[Stored items]
--------------------
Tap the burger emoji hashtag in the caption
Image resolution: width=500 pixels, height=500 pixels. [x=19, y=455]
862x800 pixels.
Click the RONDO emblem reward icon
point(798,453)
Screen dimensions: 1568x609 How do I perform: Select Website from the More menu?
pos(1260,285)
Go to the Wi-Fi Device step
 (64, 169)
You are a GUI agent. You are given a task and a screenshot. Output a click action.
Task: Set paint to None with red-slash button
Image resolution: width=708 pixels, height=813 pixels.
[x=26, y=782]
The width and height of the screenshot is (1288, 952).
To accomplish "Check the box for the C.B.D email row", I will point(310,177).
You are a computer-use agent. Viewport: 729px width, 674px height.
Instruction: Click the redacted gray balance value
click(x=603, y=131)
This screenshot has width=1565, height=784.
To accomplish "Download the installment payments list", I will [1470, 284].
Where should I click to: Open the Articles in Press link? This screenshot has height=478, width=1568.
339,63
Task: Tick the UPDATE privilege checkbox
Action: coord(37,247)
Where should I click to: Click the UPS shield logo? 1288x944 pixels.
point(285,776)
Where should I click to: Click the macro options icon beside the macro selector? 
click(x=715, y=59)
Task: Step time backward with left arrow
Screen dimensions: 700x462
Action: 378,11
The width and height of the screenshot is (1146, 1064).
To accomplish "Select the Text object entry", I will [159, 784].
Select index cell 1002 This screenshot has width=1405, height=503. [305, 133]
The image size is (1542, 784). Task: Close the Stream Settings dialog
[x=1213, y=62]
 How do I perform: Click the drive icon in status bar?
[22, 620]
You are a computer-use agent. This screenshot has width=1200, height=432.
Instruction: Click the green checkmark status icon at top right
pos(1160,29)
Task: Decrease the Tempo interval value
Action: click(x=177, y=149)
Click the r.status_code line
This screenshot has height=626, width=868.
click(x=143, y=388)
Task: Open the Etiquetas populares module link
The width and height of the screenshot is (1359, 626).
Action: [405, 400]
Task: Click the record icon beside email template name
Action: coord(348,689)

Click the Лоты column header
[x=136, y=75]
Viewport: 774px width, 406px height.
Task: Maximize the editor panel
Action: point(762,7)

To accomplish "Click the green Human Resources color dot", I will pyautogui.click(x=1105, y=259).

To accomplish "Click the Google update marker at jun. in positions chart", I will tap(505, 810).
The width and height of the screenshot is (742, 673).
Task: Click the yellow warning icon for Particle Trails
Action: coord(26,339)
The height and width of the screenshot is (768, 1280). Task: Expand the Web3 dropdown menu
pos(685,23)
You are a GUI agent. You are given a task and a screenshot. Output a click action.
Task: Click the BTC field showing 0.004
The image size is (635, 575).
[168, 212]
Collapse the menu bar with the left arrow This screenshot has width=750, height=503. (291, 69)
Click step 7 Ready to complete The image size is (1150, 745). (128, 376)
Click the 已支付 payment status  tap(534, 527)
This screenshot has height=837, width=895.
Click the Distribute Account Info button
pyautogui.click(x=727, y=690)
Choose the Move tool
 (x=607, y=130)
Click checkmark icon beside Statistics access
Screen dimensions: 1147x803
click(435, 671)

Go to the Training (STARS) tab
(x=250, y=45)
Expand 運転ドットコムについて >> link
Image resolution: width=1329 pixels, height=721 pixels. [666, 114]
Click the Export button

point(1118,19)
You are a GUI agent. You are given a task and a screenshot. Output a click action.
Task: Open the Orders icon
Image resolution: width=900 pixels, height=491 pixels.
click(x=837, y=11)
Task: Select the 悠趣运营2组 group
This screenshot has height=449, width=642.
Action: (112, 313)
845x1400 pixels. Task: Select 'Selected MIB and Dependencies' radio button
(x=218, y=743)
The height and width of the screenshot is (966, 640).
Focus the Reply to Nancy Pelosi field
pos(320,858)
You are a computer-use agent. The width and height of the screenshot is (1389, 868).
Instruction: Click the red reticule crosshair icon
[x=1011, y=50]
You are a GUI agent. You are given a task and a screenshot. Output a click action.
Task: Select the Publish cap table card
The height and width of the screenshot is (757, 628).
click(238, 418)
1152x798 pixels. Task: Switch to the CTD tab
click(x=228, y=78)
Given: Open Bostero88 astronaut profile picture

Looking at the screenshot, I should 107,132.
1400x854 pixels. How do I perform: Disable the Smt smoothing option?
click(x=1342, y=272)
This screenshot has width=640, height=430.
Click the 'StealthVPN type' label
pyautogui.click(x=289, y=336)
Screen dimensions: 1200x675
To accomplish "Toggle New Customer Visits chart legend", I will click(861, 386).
--------------------
What to do >> Working through the records, copy each line in which the word "with" appears.

Response to this exercise >>
Task: Set paint to None with red-slash button
Task: Step time backward with left arrow
Collapse the menu bar with the left arrow This screenshot has width=750, height=503. (291, 69)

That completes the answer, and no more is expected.